» PROBLEM TO WORK ON:
What lines below contain the string "will"? List them all.

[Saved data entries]
=== Begin Enclosure ===

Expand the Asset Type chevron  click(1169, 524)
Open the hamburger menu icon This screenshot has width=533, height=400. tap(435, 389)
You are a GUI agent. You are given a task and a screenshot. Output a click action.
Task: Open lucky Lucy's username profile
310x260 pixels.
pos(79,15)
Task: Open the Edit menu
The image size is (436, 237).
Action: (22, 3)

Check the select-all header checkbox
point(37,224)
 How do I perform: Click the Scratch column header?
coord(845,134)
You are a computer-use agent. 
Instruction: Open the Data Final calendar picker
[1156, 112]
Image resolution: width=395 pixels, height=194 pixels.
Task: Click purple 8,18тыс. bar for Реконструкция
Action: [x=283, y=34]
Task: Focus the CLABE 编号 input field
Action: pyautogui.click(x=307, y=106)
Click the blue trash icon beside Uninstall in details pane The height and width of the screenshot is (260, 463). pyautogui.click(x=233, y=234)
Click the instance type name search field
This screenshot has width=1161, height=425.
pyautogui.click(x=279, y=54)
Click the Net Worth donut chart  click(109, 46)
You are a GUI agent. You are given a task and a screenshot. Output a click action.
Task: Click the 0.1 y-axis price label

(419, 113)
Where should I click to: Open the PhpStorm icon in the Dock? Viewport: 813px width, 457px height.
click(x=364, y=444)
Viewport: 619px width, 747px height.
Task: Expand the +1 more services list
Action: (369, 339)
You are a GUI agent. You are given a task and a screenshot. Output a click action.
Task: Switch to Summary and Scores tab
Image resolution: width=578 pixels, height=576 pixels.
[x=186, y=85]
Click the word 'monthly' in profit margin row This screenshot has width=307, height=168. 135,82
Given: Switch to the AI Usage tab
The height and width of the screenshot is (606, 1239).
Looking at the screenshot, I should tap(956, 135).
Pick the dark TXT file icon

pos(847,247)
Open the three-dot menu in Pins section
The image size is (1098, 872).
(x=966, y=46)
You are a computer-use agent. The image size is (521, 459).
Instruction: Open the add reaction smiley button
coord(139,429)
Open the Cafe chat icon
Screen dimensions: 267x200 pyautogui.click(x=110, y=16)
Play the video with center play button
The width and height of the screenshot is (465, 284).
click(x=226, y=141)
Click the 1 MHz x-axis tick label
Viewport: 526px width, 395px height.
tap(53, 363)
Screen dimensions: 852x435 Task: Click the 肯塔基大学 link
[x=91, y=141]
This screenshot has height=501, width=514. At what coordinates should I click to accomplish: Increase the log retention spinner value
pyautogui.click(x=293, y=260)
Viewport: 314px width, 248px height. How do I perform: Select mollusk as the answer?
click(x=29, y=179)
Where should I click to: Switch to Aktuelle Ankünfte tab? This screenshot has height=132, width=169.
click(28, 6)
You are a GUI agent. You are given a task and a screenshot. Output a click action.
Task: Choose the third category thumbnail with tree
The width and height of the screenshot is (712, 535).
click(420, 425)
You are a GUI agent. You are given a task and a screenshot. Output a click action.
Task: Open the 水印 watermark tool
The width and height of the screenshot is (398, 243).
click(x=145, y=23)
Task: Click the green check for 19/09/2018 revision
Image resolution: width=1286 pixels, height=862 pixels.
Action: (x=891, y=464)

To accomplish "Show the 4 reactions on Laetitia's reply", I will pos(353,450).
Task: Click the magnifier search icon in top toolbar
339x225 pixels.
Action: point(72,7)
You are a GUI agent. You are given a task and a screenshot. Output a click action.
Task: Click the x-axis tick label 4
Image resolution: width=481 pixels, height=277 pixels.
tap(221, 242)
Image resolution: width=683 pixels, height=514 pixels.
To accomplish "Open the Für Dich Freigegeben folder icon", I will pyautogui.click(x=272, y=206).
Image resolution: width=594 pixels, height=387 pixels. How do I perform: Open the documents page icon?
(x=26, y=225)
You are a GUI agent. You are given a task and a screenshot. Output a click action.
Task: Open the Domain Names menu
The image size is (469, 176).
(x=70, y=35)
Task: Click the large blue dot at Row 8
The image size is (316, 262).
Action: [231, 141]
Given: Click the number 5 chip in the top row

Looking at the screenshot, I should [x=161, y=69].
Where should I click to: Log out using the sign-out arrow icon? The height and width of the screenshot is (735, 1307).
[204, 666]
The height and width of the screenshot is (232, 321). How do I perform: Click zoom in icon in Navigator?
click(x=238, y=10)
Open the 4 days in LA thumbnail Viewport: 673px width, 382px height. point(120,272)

=== End Enclosure ===

» TASK ANSWER:
To accomplish "Show the 4 reactions on Laetitia's reply", I will pos(353,450).
To accomplish "Open the Für Dich Freigegeben folder icon", I will pyautogui.click(x=272, y=206).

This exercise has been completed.